If we get an Alley Mills-centric episode every season, I will not object. I rarely remember to cite her excellence in these recaps, but she’s just as consistently impressive as Dan Lauria, Fred Savage, or Josh Saviano.
Here, she does a gerat job capturing a mother’s unease about her youngest son getting to that point where he wants her to lay off and not baby him. It’s hard to blame Norma for being uneasy about this — she’s had a little kid to look after for seventeen years now. But it’s also hard to blame Kevin, at least for his basic impulse to have some independence.
As this is a Todd W. Langen script, we know it’s going to address an inevitable loss of growing up, tinge it with regret, and give us a somewhat downbeat ending. Mom Wars attacks the chism that grows between moms and teenage sons, and gives Kevin the opportunity to make some slightly regretful decisions. He spurns his mom, he clearly just wants to see him safe, at least three times during the closing act of the episode, and clearly hurts Norma more than he needs to in the process.
Mom Wars doesn’t do as much to advance Norma’s character as last season’s Pottery Will Get You Nowhere, but it does a great job tackling that fundamental dilemma between growing boys and parents: How much parenting is the right amount? To its credit, Mom Wars doesen’t give us a clear-cut answer, it just shows the hurt that can result from taking the question to either extreme.

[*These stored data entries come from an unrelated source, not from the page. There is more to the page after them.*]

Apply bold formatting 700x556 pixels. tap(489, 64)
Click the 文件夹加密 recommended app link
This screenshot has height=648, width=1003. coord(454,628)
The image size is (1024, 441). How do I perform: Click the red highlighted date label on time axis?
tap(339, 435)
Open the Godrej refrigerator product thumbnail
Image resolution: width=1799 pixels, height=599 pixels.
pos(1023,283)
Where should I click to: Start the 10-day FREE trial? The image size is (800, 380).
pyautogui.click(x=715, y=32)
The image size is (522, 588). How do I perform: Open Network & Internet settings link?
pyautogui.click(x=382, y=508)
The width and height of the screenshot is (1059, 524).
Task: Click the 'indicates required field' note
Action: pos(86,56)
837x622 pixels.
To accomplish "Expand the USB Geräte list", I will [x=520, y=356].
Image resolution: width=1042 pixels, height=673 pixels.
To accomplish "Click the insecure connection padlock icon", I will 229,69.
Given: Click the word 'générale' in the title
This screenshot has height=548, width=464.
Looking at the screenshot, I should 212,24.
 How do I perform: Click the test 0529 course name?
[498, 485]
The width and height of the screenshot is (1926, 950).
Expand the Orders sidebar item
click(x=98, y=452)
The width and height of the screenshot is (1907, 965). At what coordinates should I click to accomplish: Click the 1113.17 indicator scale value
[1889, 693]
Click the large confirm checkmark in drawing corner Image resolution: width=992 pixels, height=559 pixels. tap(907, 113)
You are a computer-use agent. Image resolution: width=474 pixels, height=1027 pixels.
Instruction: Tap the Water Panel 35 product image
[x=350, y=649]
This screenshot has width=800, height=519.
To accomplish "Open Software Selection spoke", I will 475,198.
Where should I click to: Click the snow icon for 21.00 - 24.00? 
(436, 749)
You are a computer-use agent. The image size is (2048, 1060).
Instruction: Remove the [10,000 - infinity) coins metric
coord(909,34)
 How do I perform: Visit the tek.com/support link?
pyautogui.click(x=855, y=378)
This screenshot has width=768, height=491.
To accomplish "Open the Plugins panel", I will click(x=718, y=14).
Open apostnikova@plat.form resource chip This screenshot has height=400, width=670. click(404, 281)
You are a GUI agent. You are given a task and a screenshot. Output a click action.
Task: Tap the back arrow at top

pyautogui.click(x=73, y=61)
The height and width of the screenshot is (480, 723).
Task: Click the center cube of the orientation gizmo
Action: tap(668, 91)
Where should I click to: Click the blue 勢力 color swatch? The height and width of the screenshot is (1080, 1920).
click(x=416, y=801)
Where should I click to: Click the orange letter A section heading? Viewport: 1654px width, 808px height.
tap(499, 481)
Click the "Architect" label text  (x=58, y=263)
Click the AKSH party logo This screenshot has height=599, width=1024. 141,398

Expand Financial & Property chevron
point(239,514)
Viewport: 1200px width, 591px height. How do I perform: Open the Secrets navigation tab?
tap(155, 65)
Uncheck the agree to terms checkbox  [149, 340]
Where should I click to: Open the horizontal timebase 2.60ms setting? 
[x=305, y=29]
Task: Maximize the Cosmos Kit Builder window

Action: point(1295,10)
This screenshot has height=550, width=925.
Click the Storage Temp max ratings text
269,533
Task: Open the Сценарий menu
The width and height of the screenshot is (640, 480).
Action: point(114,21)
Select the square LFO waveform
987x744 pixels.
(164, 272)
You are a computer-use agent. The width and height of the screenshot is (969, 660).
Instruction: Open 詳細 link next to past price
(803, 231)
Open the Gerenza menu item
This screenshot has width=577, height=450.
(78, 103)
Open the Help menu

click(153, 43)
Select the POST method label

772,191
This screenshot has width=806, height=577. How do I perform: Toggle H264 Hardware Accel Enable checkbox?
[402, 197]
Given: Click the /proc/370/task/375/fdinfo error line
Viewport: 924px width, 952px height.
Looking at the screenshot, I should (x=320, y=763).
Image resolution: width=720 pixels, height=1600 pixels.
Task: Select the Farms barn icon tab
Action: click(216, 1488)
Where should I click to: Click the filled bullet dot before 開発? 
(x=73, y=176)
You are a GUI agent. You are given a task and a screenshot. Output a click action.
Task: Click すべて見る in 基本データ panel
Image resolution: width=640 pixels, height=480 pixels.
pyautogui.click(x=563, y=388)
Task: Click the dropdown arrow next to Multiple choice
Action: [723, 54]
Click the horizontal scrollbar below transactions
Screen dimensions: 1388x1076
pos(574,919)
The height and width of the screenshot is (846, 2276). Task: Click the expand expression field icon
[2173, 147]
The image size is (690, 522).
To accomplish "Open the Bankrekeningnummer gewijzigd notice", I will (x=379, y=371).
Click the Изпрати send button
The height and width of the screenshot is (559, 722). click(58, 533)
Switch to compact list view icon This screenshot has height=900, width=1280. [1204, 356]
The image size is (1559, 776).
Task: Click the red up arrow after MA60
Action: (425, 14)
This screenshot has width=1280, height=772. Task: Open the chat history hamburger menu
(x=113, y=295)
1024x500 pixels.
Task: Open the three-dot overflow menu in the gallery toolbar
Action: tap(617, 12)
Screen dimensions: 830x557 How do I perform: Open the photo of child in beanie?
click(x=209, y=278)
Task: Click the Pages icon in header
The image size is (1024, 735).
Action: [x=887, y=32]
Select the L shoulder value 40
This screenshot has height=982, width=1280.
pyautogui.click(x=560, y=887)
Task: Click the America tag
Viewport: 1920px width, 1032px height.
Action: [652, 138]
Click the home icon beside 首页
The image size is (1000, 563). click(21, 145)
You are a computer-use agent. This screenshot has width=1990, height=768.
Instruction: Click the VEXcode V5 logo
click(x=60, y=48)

Neither Coda nor Square Dance — Langren’s two other scripts — were particularly funny, but Mom Wars has its share of fantastic and hysterical moments on the fringes. One favorite is the dressing room scene: “Boy, tell one lousy fib about pizza on your shirt, and what do you get? Pants.” with “Nowhere to Run” by Martha and the Vandellas on the fringe. Fantastic.
The episode flirts a little bit with making Paul too neurotic and cartoonish — his concern about cold and overuse of sweatshirt was amusing but over the top — yet gives him some utterly fantastic moments and lines. My favorite might have been when he told his block of wood to get ready to meet its maker. But Paul also had some heroic moments in here, too: Particularly when he forced the goup to call its game after Kevin hurt his hand.
But the best and funniest of scene in the episode — and the funniest scene for Dan Lauria yet in the series — is the scene where Kevin approaches a bewildered Jack right as Jack gets home. It’s a nice callback to the pilot, where everyone leaves Jack alone until he’s unwound after work. His immediate self-contradiction “You heard your mother,” was incredibly written and incredibly played by Lauria.
Mom Wars, like every episode so far this season, is very good even if it never quite reaches great. I continue to love Langen’s melancholy take on The Wonder Years, and I appreciate any episode that lets us learn more about Norma.
A few other thoughts:
- Square Dance gave us the entire school belittling Margaret Farquar and anyone who associates with her. Mom Wars gives us that little yit who keeps showing up, whatever his name is. Clearly, Langen is okay showing younger people as less than endearing individuals.
- I played tackle football as a middle schooler. Came home sore all the time. My mom didn’t care a bit.
- Of course Karen thinks that football is barbaric.
- I guess the extended opening was not a one-time thing.
I kind of thought this episode was underwhelming. The “things would never be the same” narrative seems to be an excessive one, and a bit over-dramatic. While I understand Norma’s reasoning for what she’s doing, she annoyed the hell out of me throughout the episode. I almost feel like the show loses its footing for the span of a few episodes before getting back on track, as I haven’t been overjoyed with season three since “Summer Song.”